Vecsearch
Vecsearch is an all-in-one semantic search library for ruby that uses a 4-bit (Q4_1) quantization of gte-tiny by using bert.cpp (a GGML implementation of BERT via FFI), and an in-process FAISS index.
Vecsearch embeds pre-built dynamic libraries for libbert
and libggml
, as well as a quantized model checkpoint for
gte-tiny (total size: 14MB).
Currently only ARM64 macOS is supported, purely because I haven't bothered to build other dylibs yet. There is nothing difficult about this.
Usage
gem 'vecsearch'
Vecsearch.new('hello', 'goodbye').nearest('howdy') #=> 'hello'
require 'vecsearch'
vs = Vecsearch.new
vs << "hello"
vs << "behold, a non-sequitur"
vs << "how's it goin'"
puts(vs.query("hey there", 2).inspect)
# ["hello", "how's it goin'"]
Bugs
Haha. Yes.
Performance
All of these are haphazardly measured on my 2021 M1 MacBook Pro.
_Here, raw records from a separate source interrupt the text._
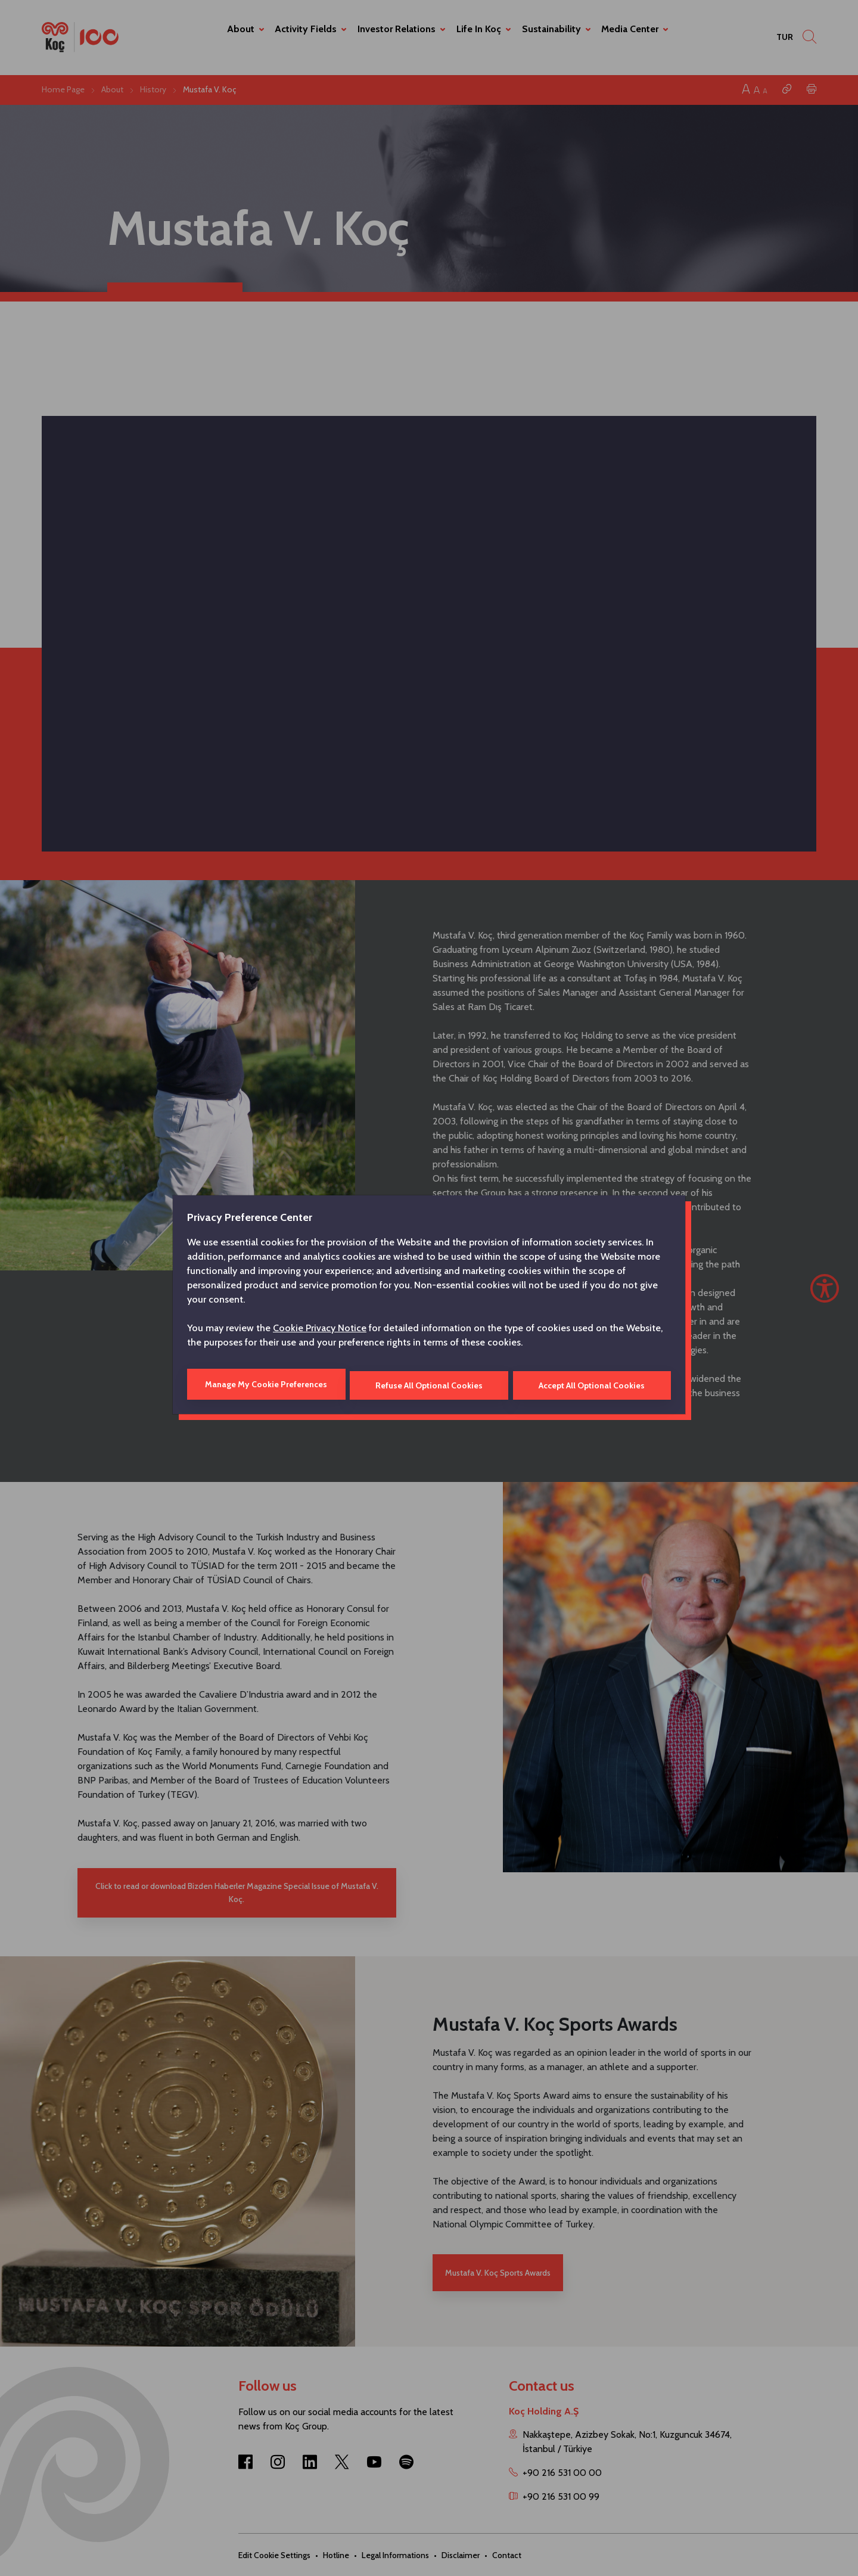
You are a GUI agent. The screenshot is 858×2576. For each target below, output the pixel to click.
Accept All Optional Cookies (592, 1384)
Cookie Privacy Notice (319, 1329)
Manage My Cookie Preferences (265, 1384)
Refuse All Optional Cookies (429, 1384)
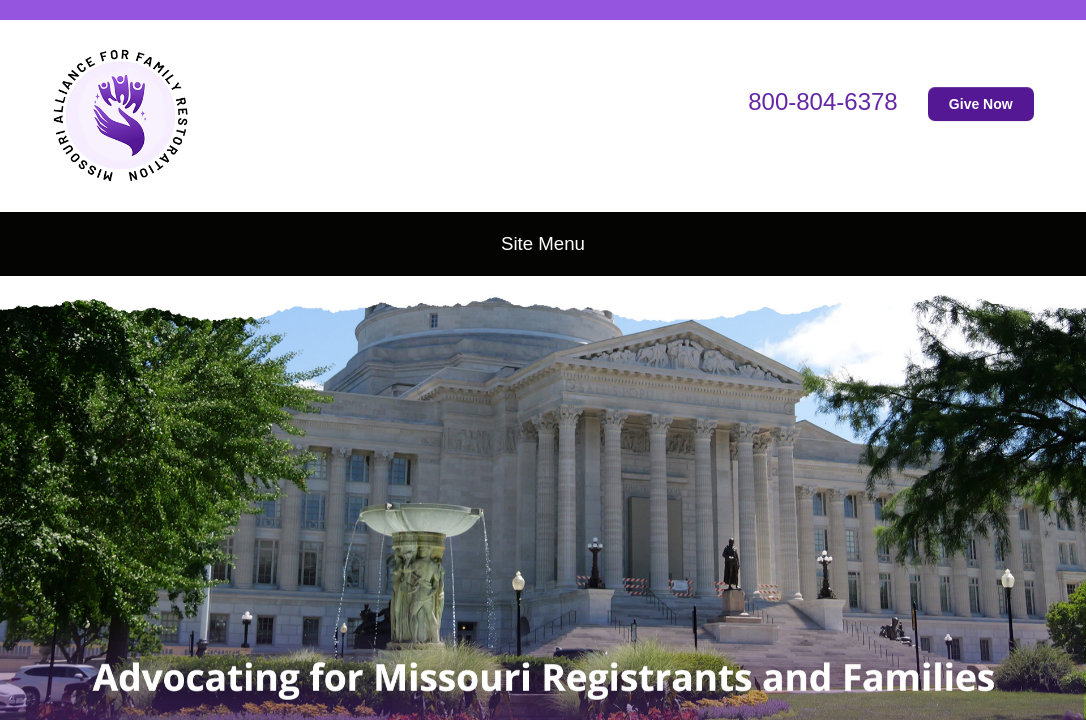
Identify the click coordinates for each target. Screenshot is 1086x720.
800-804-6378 (822, 101)
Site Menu (543, 243)
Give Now (981, 104)
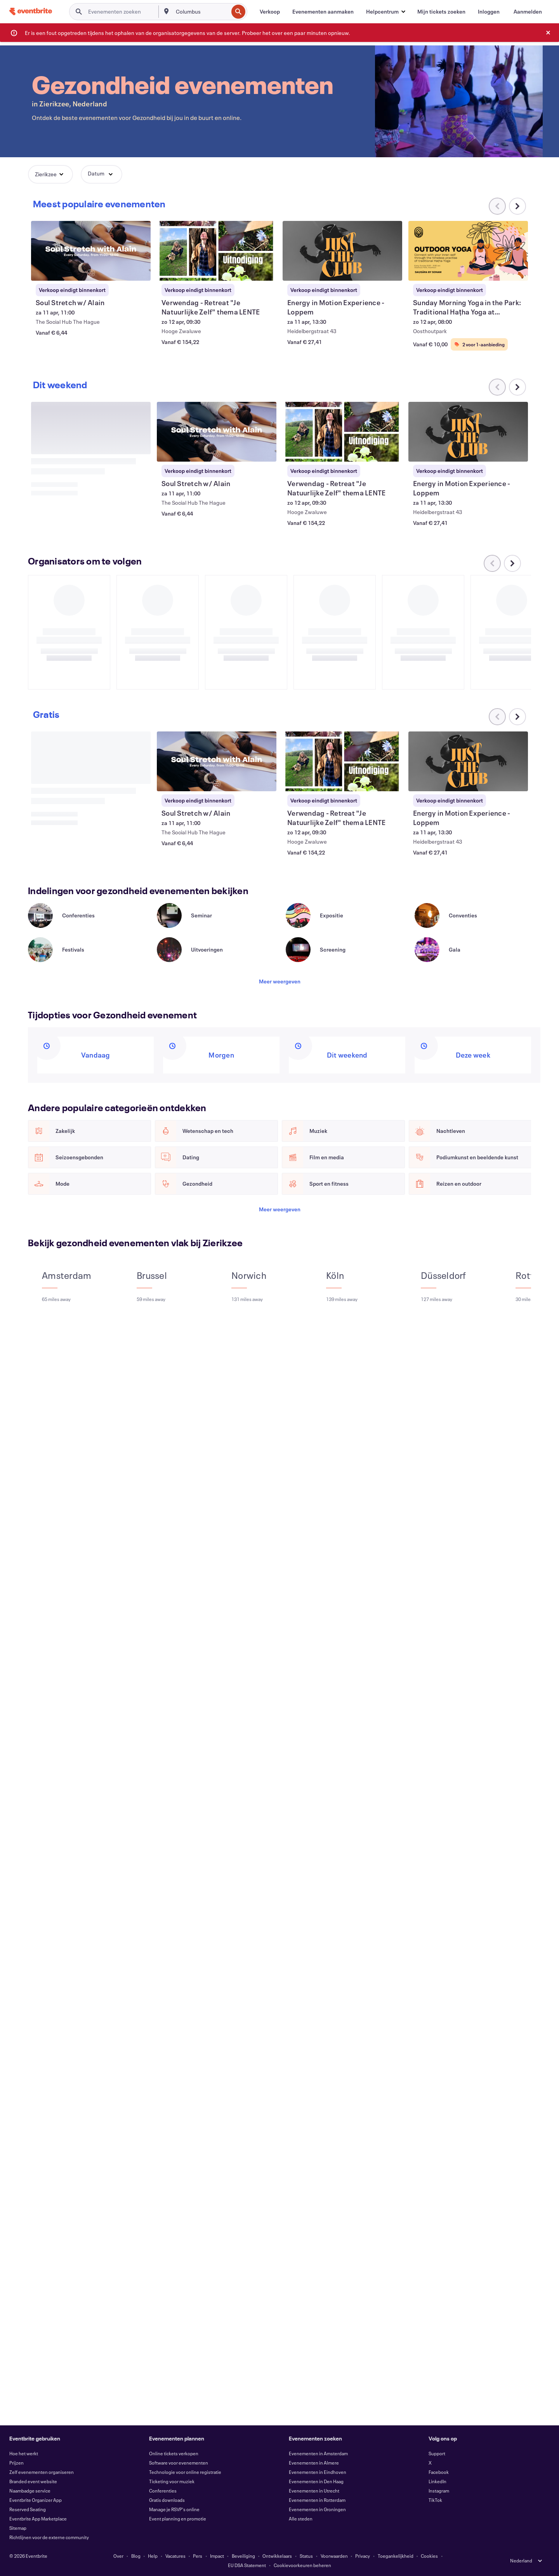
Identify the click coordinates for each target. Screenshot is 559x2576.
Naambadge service (29, 2490)
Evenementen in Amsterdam (318, 2453)
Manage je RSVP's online (174, 2509)
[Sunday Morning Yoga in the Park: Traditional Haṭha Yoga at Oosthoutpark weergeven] (468, 251)
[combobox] (201, 12)
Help (153, 2556)
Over (118, 2556)
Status (306, 2556)
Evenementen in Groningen (317, 2509)
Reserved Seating (27, 2509)
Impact (217, 2556)
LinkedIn (437, 2481)
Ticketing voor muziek (171, 2481)
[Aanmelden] (528, 11)
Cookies (429, 2556)
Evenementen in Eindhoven (317, 2472)
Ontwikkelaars (277, 2556)
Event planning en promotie (177, 2518)
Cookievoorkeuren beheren (302, 2565)
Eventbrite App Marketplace (38, 2518)
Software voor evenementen (178, 2463)
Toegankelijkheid (395, 2556)
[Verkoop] (269, 11)
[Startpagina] (30, 11)
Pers (197, 2556)
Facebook (439, 2472)
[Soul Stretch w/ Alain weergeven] (91, 251)
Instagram (439, 2490)
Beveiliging (243, 2556)
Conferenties (163, 2490)
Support (437, 2453)
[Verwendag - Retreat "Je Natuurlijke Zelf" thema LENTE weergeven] (216, 251)
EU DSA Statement (247, 2565)
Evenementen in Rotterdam (317, 2500)
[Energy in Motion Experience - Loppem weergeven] (342, 251)
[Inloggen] (489, 11)
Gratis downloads (167, 2500)
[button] (385, 11)
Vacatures (175, 2556)
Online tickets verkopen (173, 2453)
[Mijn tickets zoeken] (441, 11)
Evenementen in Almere (314, 2463)
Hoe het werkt (23, 2453)
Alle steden (300, 2518)
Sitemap (17, 2528)
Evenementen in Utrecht (314, 2490)
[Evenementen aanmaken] (323, 11)
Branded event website (33, 2481)
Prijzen (16, 2463)
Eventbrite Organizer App (35, 2500)
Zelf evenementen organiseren (41, 2472)
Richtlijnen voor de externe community (49, 2537)
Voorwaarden (334, 2556)
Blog (136, 2556)
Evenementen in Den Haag (316, 2481)
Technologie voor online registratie (185, 2472)
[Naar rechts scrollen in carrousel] (517, 206)
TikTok (435, 2500)
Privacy (362, 2556)
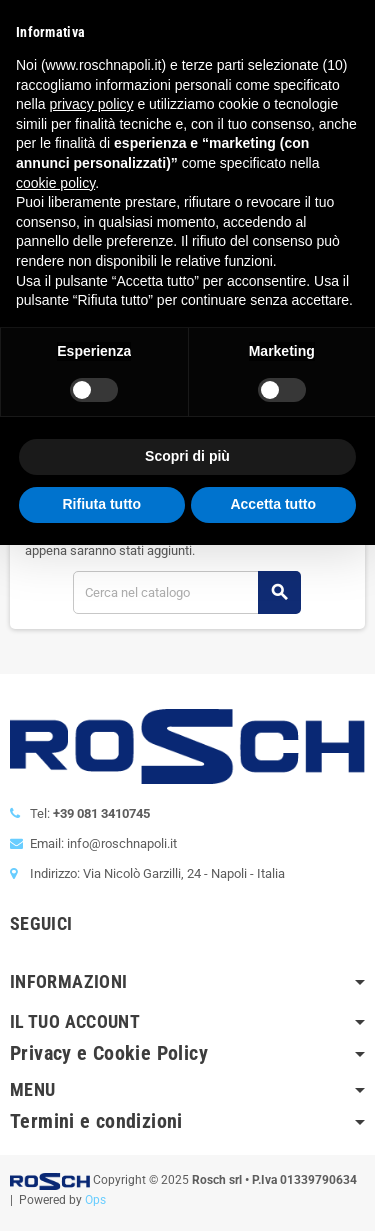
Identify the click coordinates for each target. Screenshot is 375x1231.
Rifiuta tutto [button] (101, 504)
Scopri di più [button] (187, 456)
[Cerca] (187, 592)
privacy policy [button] (91, 104)
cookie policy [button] (55, 183)
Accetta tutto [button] (273, 504)
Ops (95, 1200)
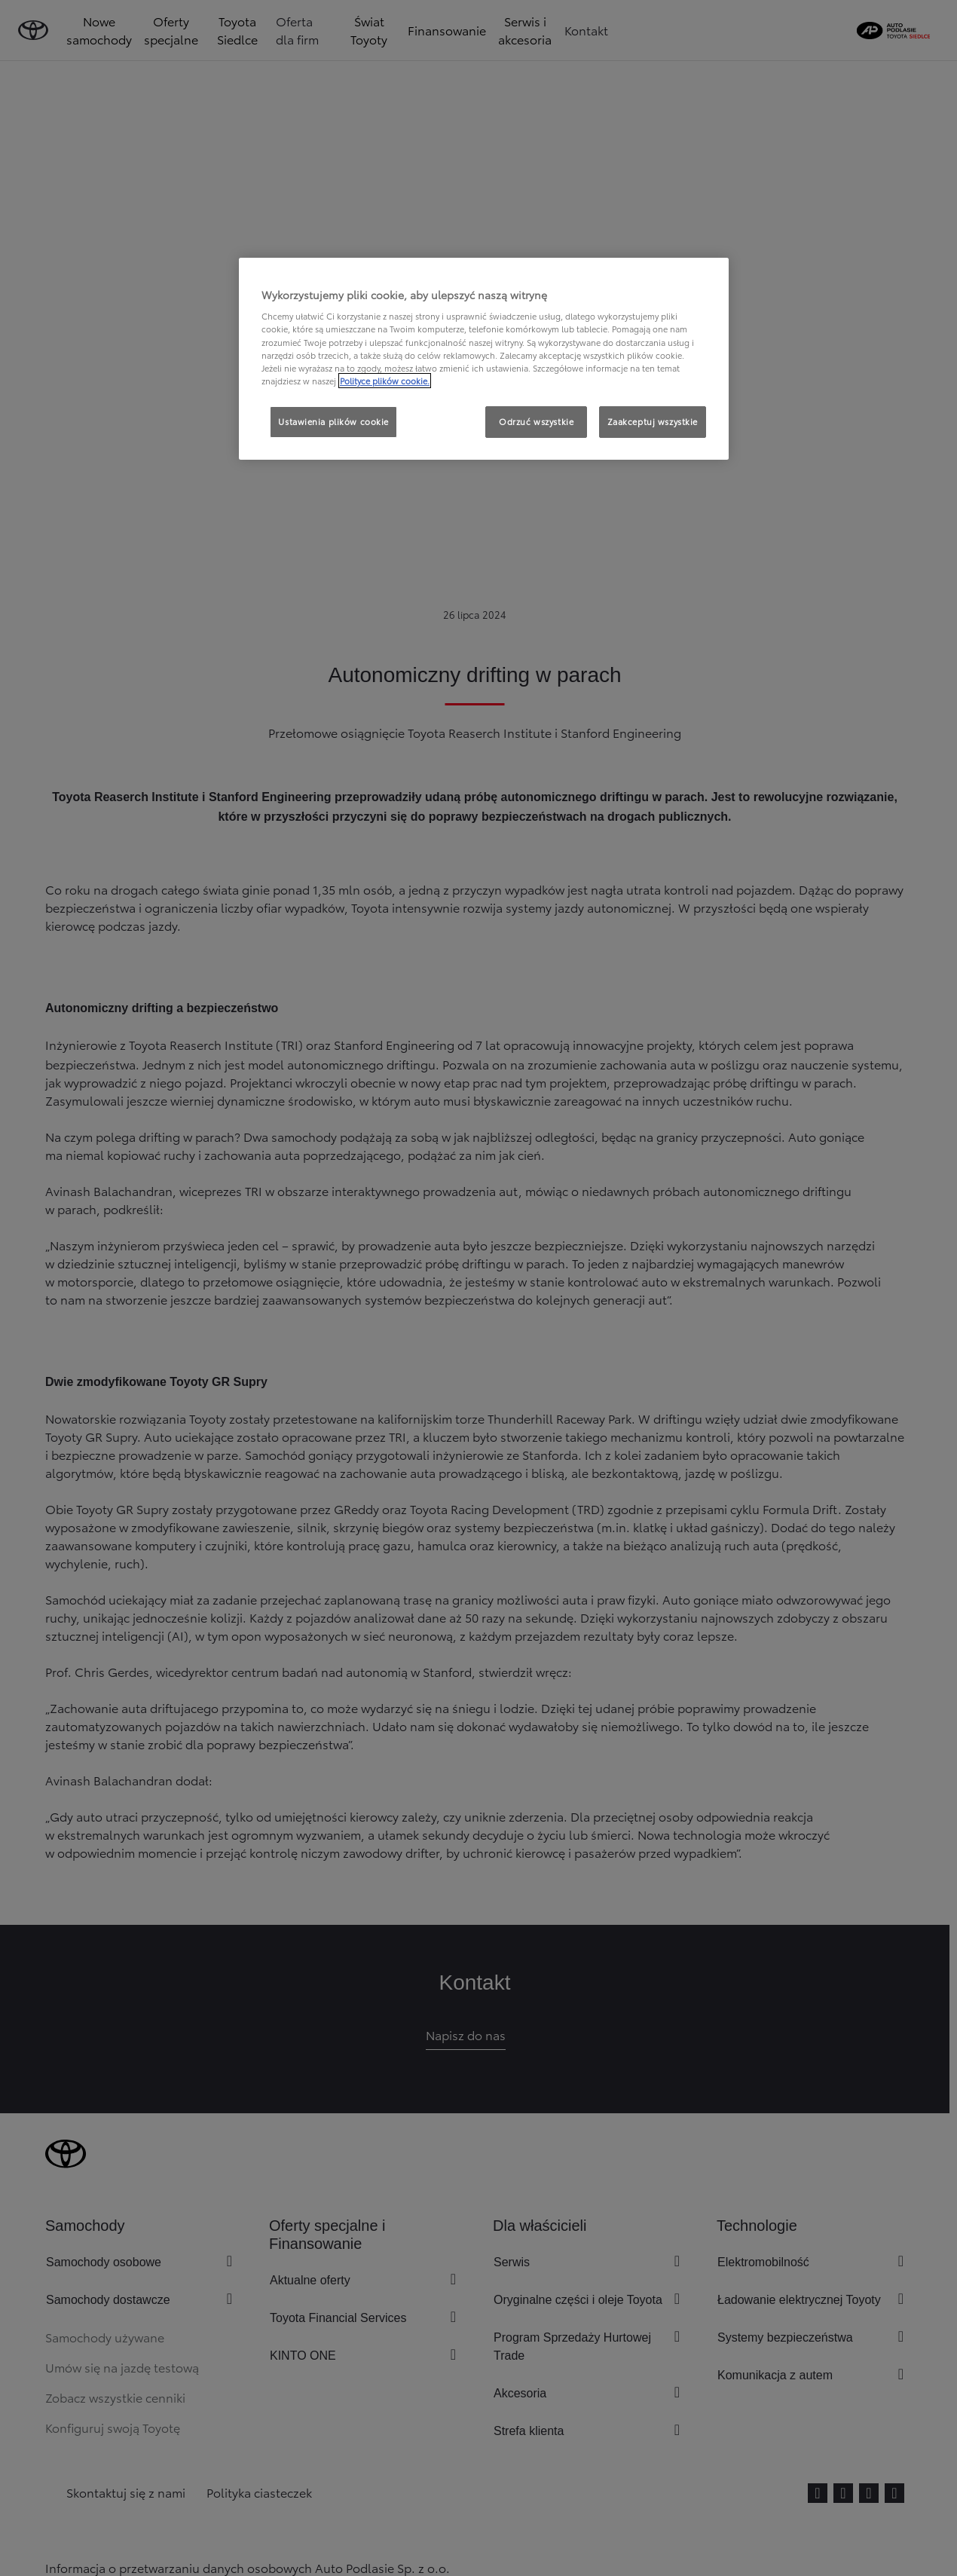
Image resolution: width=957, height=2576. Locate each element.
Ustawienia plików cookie (333, 421)
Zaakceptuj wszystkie (652, 421)
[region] (484, 359)
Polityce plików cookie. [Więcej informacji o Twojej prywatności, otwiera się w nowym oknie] (385, 381)
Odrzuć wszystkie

- Embedding a 1-token document: 1.2ms
- Embedding a 512-token document: 72ms
- Adding a document to the database: negligible
- Querying an empty database: negligible
- Querying a database with 1000 entries: negligible (plus time to embed query)
- Querying a database with 10000 entries: 300μs (plus time to embed query)
- Querying a database with 100000 entries: 3.2ms (plus time to embed query)
Limitations / TODO
- Trying to embed a document over 512 tokens long segfaults.
- I haven't got the mean-pooling part of gte-tiny working. It seems to work well enough without it but we should do that and assert that ours generates approximately the same embedding as the canonical model.
- Batching looks unimplemented in bert.cpp; it would be nice for prefilling the index.
- Add more builds for platforms other than darwin/amd64.
- Probably add a way to fetch an unquantized model, maybe other models entirely?